• COMPLETE THE FOLLOWING:
1: Copy out the rows word for word, from the first row through the row that contains "Select the expiry".
2: Write the next part of the sea and sky eye makeup tutorial, picking up after its last step.

+++ PAGE EXCERPT

# sea and sky tutorial



## devin (Jul 17, 2008)

Hello all! It has been ages since I did a tutorial and today I decided to make a tutorial just for you. Wanna see it, here it goes...lol!







Start with a clean moisturized face. My brows were already done and eyes prepped. I used spiked and espresso on my brows and bamboom paint all over my lids.






Next I used full coverage foundation in white(pro store) and applied it with a 252 brush on the lid. I applied saddle in the crease with the 217 brush.






I then used the 213 brush to apply the solid side of sea and sky to my lids. Making sure to pat the color and not sweep.






Use the 217 to blend the color upwards into the crease.

++++++
+++ THE RECORDS

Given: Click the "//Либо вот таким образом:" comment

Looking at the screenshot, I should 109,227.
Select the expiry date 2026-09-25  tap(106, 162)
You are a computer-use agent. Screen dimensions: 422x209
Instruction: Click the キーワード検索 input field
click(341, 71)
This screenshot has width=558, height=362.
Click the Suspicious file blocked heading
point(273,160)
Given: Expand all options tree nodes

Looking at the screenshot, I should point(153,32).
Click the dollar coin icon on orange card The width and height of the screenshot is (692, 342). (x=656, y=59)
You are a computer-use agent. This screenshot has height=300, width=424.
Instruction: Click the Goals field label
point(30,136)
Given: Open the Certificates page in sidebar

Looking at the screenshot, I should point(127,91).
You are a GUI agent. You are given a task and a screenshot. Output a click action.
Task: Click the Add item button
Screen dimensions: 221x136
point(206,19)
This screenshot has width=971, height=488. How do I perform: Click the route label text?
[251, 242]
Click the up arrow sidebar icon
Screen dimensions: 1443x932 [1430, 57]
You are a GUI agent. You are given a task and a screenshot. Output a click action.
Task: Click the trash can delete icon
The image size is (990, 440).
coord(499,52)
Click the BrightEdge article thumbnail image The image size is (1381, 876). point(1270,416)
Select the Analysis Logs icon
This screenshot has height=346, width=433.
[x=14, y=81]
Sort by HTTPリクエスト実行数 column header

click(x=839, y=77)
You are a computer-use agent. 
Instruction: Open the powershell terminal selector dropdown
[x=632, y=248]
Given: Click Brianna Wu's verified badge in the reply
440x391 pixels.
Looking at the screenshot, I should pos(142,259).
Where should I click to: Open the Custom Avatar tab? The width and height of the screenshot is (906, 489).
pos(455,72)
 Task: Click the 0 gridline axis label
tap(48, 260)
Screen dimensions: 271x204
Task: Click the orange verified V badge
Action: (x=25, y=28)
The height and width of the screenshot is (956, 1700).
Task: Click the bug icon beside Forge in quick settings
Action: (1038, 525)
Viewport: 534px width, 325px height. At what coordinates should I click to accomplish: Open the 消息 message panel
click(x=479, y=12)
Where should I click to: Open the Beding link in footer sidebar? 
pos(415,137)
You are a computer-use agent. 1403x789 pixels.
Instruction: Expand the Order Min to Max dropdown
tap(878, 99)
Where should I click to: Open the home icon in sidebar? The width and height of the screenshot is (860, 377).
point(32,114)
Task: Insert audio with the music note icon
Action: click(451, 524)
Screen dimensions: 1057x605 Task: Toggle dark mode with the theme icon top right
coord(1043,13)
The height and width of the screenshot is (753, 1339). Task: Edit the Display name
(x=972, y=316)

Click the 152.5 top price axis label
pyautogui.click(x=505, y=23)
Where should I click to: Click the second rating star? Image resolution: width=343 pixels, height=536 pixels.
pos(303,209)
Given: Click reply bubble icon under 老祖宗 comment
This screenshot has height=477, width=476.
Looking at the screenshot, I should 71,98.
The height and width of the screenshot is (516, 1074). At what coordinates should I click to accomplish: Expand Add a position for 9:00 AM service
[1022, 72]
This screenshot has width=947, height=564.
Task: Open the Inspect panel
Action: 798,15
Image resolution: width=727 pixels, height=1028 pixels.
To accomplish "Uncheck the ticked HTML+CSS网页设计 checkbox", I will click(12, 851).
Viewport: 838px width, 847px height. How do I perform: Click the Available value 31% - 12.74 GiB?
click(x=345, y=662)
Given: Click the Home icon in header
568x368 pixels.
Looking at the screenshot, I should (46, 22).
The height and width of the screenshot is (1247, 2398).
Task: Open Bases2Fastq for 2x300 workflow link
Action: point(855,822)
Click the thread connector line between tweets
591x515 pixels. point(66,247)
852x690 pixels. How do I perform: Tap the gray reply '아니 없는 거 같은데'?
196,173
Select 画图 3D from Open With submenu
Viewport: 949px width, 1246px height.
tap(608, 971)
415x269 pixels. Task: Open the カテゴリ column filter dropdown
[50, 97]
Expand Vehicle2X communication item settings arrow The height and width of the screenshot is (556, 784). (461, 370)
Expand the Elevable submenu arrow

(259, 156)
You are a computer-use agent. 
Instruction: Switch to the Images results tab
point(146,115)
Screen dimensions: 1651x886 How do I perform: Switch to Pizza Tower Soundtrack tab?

++++++

• ANSWERS PER TASK:
1:
Given: Click the "//Либо вот таким образом:" comment

Looking at the screenshot, I should 109,227.
Select the expiry date 2026-09-25  tap(106, 162)

2:
I applied full force violet pigment(pro store) in the crease using the 224 brush.






Then I applied shadowy lady and carbon in the outer "v" using the 217 brush. I used the 209 brush to apply the marble side of sea and sky to the inner lower lashline and the 266 brush to apply the solid side of sea and sky to the outer lashline. I applied blacktrack to the waterline using the 266 brush. Plushlash mascara was applied. Also solar white was added to the browbone using the 239 brush.






I applied ardell 131 lashes and deepened the outer lashline with carbon using the 239 brush.











Full face view. I need to do something with my hair.
	

	
	
		
		

		
		
	


	




 I finished the rest of my face using mufe matte velvet + 70, studio finish concealer in nw40. Cheeks: blunt to contour, love joy and merrily mineralize blushes(these bad boys have some super pigment)
	

	
	
		
		

		
		
	


	




. Lips: Glamour O.D. dazzleglass and by degrees slimshine.






Closed eye shot.






Yay I'm done!!

Well, that's all folks. Hope you all enjoyed! If you have any questions, feel free to ask.


----------



## exoticarbcqen (Jul 17, 2008)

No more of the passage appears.